Characterization of mutant spectra generated by a forward mutational assay for gene A of Phi X174 from ENU-treated transgenic mouse embryonic cell line PX-2.

The sensitivity of in vivo transgenic mutation assays benefits from the sequencing of mutations, although the large number of possible mutations hinders high throughput sequencing. A forward mutational assay exists for Phi X174 that requires an altered, functional Phi X174 protein and therefore should have fewer targets (sense, base-pair substitutions) than forward assays that inactivate a protein. We investigated this assay to determine the number of targets and their suitability for detecting a known mutagen, N-ethyl-N-nitrosourea (ENU). We identified 25 target sites and 33 different mutations in Phi X174 gene A after sequencing over 350 spontaneous and ENU-induced mutants, mostly from mouse embryonic cell line PX-2 isolated from mice transgenic for Phi X174 am3, cs70 (line 54). All six types of base-pair substitution were represented among both the spontaneous and ENU-treated mutant spectra. The mutant spectra from cells treated with 200 and 400 microg/ml ENU were both highly different from the spontaneous spectrum (P < 0.000001) but not from each other. The dose trend was significant (P < 0.0001) for a linear regression of mutant frequencies (R(2) = 0.79), with a ninefold increase in mutant frequency at the 400 microg/ml dose.

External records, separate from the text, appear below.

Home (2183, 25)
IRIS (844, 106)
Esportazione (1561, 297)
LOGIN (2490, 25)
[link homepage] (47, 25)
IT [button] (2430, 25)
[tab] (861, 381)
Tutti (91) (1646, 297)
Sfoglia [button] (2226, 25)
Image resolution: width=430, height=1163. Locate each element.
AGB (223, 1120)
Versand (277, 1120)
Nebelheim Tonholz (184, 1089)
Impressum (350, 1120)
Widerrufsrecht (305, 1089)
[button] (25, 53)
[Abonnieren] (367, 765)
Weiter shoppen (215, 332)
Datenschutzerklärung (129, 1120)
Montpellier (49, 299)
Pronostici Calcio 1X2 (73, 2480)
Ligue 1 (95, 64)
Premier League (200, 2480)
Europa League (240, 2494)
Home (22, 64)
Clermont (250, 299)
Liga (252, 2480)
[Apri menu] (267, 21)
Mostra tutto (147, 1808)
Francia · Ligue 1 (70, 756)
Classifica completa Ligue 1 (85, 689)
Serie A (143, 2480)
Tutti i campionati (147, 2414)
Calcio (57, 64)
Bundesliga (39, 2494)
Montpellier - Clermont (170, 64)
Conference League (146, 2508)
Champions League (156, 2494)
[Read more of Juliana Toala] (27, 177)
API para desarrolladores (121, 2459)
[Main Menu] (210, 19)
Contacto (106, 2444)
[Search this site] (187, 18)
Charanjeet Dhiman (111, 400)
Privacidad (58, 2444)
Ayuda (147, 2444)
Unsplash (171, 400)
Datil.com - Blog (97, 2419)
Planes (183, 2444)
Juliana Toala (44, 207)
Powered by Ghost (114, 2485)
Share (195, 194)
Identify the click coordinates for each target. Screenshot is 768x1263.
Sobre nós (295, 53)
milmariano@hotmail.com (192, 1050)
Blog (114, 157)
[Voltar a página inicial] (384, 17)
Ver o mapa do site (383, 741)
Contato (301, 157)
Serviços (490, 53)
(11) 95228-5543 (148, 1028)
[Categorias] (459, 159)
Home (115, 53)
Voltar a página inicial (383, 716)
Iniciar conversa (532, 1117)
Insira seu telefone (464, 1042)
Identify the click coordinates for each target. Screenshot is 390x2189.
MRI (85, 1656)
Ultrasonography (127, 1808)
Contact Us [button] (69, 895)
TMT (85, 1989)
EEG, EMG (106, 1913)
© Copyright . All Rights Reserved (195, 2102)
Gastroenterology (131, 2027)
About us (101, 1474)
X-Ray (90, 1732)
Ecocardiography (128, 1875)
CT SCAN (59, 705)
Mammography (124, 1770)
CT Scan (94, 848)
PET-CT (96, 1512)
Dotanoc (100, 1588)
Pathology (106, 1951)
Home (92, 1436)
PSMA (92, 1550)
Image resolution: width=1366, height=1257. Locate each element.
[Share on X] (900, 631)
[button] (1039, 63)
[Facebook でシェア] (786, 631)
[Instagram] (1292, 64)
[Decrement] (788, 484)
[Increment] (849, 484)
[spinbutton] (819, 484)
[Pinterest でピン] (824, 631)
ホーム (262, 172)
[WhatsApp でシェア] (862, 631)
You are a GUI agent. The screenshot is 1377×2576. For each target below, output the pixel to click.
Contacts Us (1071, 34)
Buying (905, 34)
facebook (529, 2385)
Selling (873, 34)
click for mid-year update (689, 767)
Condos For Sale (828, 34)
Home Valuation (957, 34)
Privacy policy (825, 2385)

The spontaneous mutant frequency was 1.9 x 10(-5) and the spontaneous spectrum occurred at 11 target base pairs with 15 different mutations. Thirteen mutations at 12 targets were identified only from ENU-treated cells. Seven mutations had highly significant increases with ENU treatment (P < 0.0001) and 15 showed significant increases. The results suggest that the Phi X174 forward assay might be developed into a sensitive, inexpensive in vivo mutagenicity assay.